65. Towards A Radical Empiricism

It continues to feel like a difficult time for you here in Blogland. But increasingly you feel it is worth writing through this apparent block rather than abandoning the Blog or making any drastic changes (of content, style, purpose etc.)

The week has featured the kinds of events that a month ago you would have used as the basis for a kind of personal report (always trying to avoid the tradition of ‘review’ writing), but once again you can’t seem to locate the motive and momentum required to report them.

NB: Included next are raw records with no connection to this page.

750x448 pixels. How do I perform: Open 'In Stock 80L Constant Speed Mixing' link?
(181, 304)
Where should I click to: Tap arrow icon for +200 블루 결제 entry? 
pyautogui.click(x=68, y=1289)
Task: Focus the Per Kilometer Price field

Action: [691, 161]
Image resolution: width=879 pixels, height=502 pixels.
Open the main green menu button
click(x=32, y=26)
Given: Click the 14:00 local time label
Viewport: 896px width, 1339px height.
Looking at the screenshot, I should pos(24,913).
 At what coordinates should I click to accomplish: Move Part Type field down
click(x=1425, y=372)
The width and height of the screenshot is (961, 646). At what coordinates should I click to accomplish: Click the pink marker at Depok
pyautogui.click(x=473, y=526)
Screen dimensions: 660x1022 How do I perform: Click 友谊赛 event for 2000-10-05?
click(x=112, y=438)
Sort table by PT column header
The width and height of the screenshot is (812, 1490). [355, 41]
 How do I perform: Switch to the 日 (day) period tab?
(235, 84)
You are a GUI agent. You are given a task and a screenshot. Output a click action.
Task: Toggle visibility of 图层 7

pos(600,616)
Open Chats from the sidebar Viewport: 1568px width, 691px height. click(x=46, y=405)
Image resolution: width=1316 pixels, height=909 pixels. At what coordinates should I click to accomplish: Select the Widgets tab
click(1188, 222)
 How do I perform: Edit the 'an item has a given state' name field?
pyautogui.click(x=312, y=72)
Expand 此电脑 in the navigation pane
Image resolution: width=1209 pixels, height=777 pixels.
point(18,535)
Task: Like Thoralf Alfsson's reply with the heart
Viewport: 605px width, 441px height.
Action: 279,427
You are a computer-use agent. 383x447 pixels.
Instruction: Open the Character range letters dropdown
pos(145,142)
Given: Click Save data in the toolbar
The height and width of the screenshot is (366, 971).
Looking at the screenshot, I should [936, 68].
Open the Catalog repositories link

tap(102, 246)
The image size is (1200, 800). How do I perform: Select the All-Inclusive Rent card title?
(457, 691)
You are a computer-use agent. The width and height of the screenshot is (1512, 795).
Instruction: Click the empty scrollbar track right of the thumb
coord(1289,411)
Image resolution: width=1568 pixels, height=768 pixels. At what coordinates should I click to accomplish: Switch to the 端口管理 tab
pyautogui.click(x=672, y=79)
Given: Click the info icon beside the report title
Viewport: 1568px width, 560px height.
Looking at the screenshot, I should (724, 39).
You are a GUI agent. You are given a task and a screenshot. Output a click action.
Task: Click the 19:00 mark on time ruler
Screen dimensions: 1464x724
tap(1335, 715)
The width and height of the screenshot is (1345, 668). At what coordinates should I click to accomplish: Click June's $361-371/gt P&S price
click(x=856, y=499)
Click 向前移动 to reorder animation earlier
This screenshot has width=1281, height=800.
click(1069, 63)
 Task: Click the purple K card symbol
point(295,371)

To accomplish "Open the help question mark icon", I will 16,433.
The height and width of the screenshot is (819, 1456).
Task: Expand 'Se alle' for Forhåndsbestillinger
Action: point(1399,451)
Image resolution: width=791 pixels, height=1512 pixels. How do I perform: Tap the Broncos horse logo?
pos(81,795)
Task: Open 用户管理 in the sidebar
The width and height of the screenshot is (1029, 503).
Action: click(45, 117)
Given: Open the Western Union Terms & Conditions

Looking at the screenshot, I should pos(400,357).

A couple of people have asked you exactly what it is that has changed, changed you or changed your mind, and to be honest you just don’t know. We all have our doubts abut the real value of online authorship, immediate and unedited as it is, but recently, perhaps more than ever you seem to feel you want and need a definitive answer regarding this kind of activity.

Sometimes – I’m sure you know – you feel that anything and everything you do with a computer is a kind of degradation of human value and experience. Even a land-line phone call can sometimes seem more human, more wholesome and warmer than a mobile phone call. But why? Simply because its less ‘computerised’? Perhaps because it is your real home calling someone else’s real home and so all the advantages of being ‘mobile’ are replaced by the advantages of being immobile.

Somehow you suspect that what you’re going through is not just technological, its personal and perhaps even political too. We do, after all, come to significant moments of change in our lives, and they can creep up on us or befall us in unexpected ways. Once we have gained a new perspective on ourselves (and we do) there is no going back to the old one. And this is how you feel, as though who you are today looks back and looks in a way ‘down’ on who you were even a few weeks ago – your habits, your vocabulary, your drives, your judgements – and finds them all wanting.

It’s probably best to avoid talking about the political situation, but suffice to say you have never felt so concerned for the people of the country and the world you live in, given the outcomes of that great irresponsible short-sighted monster that has tried to run the world for too long – yes, neoliberal capitalism.

OK, this week you gave a successful talk, on a platform shared by artist and teaching colleague Rebecca Fortnum, to a keen audience, on the theme of ‘Getting Lost‘. You did a lot more marking of undergraduate dissertations. You tried to complete 1-2 overdue articles for ‘referee journals’. And last night you went to the Whitechapel Gallery to see films by Aura Satz (highly recommended works that abstract anachronistic and idiosyncratic technological processes ), followed by a talk featuring fellow art writer and curator Morgan Quaintance.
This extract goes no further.